Inhofe, Lankford not persuaded by House impeachment team
After 21 hours of House arguments that President Donald Trump abused his power and obstructed Congress, Oklahoma’s senators remained unpersuaded Saturday and said they were looking forward to hearing the president’s rebuttal.
Sens. Jim Inhofe and James Lankford, both Republicans, said in interviews that the House case relied more on speculation than evidence. They said they expected White House counsel to answer questions raised about the president’s motivation in withholding military aid to Ukraine.
Lankford said the arguments made by House managers over three days in the impeachment trial in the Senate raised “reasonable questions that reasonable people should ask.”
“But I’ve not seen anything that I look at — with this phone call and the actions around the phone call — that the president should be removed from office for this,” Lankford said.
The Democratic-led House last month approved two articles of impeachment against Trump, one for abuse of power and another for obstructing Congress’ investigation of his actions. The articles allege that Trump withheld military aid to Ukraine to force that country to conduct an investigation of former Vice President Joe Biden and then refused to cooperate with the House investigation of his actions.
In a July 25 phone call, Ukrainian President Volodymyr Zelenskiy and Trump discussed U.S. military aid to Ukraine, and Trump told Zelenskiy that he wanted a favor. The House article alleging abuse of power contends the favor was investigations of Biden and his son and of a discredited conspiracy theory that Ukraine interfered in the 2016 U.S. presidential election won by Trump.
Inhofe said the White House legal team, which began its rebuttal on Saturday, “made a very clear statement that there is no case (against the president). There’s no direct evidence. … There’s not a case of abuse of power. I think they covered that very well.”
The Republican-controlled Senate is expected to acquit the president, possibly next week. Removal of office would require approval by two-thirds of the 100-member Senate.

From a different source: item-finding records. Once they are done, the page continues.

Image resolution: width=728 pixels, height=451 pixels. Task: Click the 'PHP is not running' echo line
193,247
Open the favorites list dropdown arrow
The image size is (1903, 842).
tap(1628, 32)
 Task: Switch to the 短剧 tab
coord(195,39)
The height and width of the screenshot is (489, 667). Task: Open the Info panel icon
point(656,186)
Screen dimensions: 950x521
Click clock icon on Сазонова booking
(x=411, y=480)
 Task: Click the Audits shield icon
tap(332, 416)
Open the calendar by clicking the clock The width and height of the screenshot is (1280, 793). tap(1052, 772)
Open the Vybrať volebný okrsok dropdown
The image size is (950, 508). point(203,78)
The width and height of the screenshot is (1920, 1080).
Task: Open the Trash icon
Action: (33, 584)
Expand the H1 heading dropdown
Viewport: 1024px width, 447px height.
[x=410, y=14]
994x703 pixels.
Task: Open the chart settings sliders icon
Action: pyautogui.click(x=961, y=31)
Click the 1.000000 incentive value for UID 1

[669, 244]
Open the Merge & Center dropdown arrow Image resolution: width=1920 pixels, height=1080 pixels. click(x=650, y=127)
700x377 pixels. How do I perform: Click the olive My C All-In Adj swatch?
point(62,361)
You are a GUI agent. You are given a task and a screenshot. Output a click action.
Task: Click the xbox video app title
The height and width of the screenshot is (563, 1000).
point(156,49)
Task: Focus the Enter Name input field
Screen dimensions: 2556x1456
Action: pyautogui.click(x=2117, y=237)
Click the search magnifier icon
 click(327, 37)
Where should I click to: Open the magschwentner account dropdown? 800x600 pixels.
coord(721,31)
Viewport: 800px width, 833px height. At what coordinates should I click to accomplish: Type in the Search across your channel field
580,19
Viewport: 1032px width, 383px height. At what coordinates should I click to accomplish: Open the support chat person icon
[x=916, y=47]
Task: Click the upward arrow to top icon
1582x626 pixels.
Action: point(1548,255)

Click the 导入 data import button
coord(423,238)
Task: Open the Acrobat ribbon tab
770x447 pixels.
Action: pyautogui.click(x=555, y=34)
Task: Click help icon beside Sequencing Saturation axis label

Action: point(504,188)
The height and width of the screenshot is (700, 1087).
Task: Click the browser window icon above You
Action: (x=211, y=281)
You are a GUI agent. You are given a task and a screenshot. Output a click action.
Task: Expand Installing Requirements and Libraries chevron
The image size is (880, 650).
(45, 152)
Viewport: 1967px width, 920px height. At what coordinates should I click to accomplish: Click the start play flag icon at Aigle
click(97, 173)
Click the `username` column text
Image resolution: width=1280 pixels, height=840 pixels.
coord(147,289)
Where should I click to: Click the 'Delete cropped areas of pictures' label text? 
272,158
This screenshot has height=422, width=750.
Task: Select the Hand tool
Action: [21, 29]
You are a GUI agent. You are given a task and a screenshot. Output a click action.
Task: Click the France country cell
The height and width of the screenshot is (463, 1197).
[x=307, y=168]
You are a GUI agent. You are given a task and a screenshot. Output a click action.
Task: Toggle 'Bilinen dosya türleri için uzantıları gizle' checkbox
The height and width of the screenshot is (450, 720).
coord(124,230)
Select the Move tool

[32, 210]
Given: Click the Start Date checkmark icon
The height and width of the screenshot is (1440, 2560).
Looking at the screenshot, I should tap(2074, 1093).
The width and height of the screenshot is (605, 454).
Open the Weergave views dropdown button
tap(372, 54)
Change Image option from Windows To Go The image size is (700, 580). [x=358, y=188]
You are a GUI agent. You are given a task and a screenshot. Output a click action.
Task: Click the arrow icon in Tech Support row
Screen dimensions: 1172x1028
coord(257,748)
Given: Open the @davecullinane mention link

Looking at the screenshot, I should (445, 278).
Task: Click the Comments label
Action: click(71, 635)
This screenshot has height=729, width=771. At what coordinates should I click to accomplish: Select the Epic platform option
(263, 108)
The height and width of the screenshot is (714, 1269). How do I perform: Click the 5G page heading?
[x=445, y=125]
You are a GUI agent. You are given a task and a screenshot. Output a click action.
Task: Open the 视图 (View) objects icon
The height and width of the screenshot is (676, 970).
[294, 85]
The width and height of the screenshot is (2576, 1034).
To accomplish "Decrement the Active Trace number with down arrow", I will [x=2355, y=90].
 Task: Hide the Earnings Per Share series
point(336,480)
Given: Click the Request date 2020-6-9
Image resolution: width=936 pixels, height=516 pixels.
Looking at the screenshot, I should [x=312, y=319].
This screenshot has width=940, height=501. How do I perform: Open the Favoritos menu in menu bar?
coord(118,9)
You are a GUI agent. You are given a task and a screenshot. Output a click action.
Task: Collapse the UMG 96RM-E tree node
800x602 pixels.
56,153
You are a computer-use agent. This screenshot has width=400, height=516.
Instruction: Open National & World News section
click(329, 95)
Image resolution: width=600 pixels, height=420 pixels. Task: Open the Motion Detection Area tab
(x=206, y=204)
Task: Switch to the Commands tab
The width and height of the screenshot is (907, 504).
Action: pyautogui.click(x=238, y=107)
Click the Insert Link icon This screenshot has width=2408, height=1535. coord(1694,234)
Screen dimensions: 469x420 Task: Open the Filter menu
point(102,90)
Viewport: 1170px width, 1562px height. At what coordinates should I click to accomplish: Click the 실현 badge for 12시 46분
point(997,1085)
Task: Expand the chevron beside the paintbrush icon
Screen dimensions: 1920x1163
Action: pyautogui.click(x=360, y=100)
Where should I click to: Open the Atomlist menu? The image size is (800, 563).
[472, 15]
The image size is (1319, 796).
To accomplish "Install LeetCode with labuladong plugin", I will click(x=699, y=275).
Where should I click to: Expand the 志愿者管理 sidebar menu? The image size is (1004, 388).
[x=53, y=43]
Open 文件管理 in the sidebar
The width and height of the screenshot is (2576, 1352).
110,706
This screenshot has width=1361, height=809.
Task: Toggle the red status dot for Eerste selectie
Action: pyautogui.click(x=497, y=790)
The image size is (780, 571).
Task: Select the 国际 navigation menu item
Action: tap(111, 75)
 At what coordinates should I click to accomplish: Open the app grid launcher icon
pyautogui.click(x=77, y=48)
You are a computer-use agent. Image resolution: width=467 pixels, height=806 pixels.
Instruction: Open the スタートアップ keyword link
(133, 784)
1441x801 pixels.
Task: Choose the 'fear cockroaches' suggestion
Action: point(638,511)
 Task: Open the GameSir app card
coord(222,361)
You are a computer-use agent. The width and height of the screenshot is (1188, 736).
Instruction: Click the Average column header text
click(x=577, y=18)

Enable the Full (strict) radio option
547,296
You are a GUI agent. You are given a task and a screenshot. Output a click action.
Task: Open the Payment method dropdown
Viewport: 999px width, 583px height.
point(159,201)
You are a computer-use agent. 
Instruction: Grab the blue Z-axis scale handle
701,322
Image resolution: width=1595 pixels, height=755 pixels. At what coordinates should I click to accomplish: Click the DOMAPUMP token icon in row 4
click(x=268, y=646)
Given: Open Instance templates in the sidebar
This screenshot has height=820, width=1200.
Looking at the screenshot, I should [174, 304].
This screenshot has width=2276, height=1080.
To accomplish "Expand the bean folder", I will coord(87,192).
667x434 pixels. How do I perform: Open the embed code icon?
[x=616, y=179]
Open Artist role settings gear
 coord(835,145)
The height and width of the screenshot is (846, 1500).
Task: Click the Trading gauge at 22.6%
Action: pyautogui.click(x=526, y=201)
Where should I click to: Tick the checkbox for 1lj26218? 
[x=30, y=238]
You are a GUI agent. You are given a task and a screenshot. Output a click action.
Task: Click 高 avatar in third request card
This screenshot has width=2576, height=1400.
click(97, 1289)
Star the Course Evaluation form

Before considering acquittal, senators are expected to vote on whether to call witnesses and force the White House to turn over more documents. Democrats would need four Republican senators to join their side for either action.
Inhofe said Rep. Adam Schiff, a California Democrat who argued a good portion of the House case, made a major misstep Friday night that could hamper Democratic efforts to win Republican votes for witnesses. Schiff mentioned an anonymous news report that GOP senators were threatened by the White House that their heads would be on a pike if they sided with the House impeachment managers on votes.
Inhofe said he was sitting near Maine Sen. Susan Collins, a Republican considered a possible vote for witnesses, when Schiff made the comment. Collins "gasped," Inhofe said, "because she knew it wasn't true. In my mind, that worked against (House managers)."